Directions - Exactly and only the lines from the one with "You are a GUI" through the last line of the records need to be set down; please skip the pictures.

Saved data entries:
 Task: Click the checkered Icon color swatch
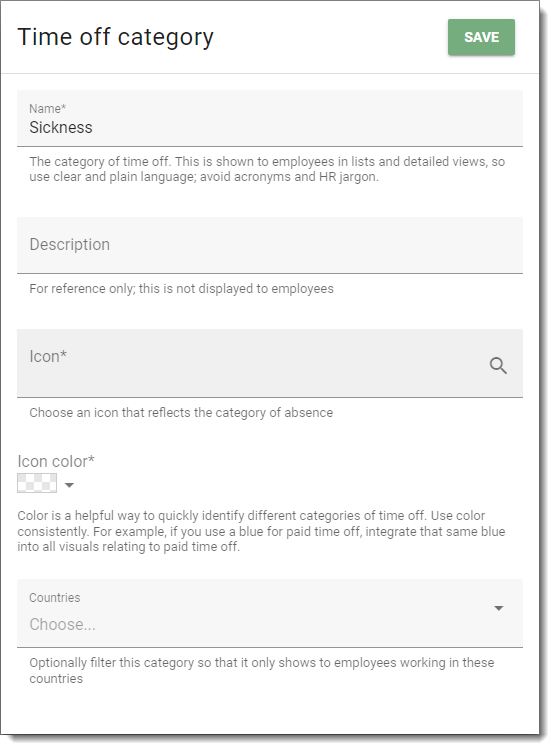[37, 483]
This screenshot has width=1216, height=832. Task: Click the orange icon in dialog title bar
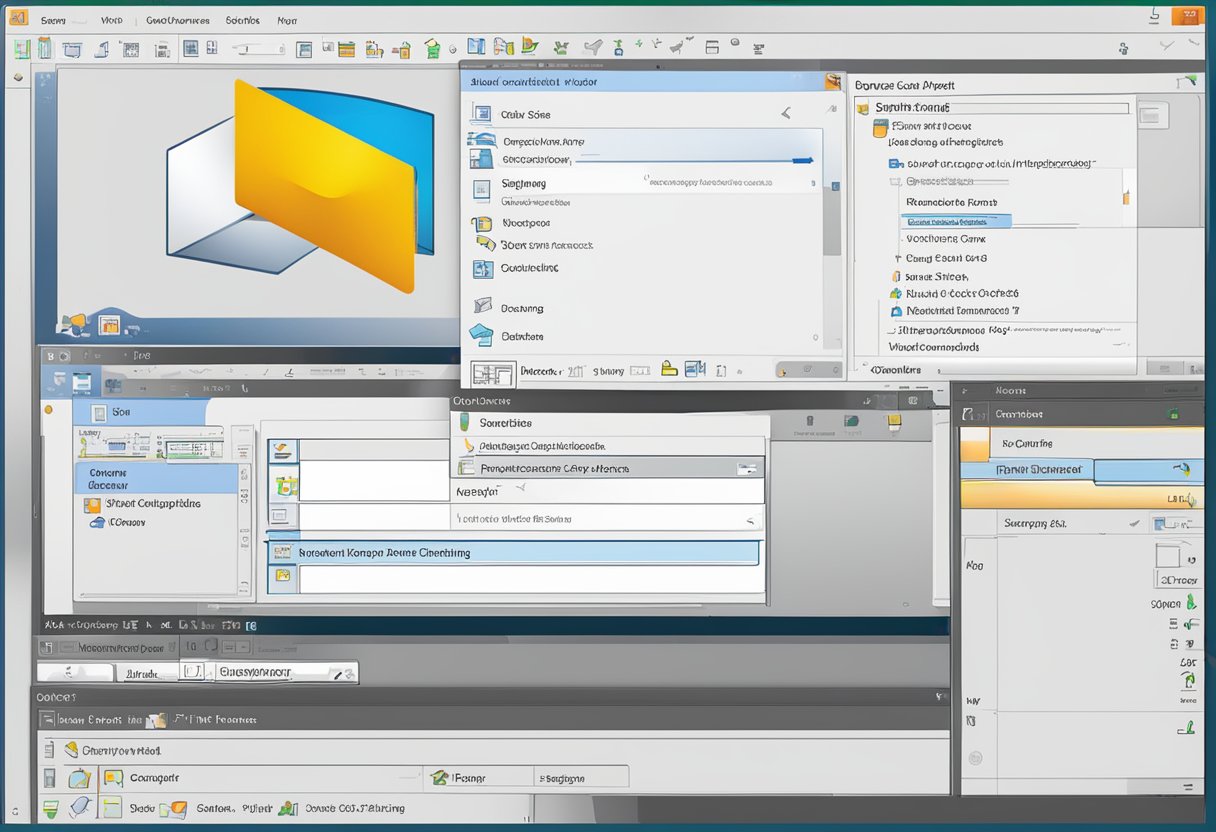832,82
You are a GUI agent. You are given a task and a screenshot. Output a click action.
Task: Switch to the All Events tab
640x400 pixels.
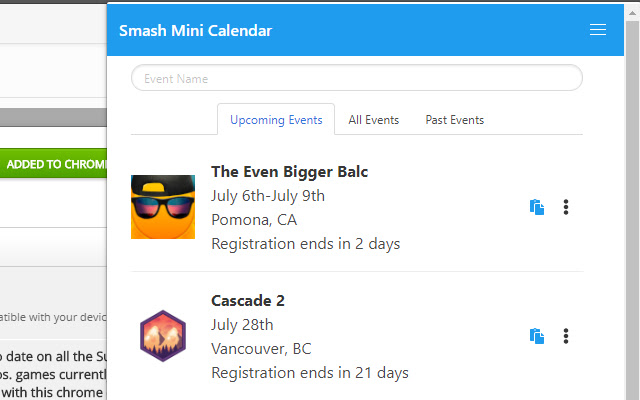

Solved exercise -
You are a GUI agent. You are given a task and a screenshot. Output a click action.
Task: Switch to the All Events tab
640x400 pixels.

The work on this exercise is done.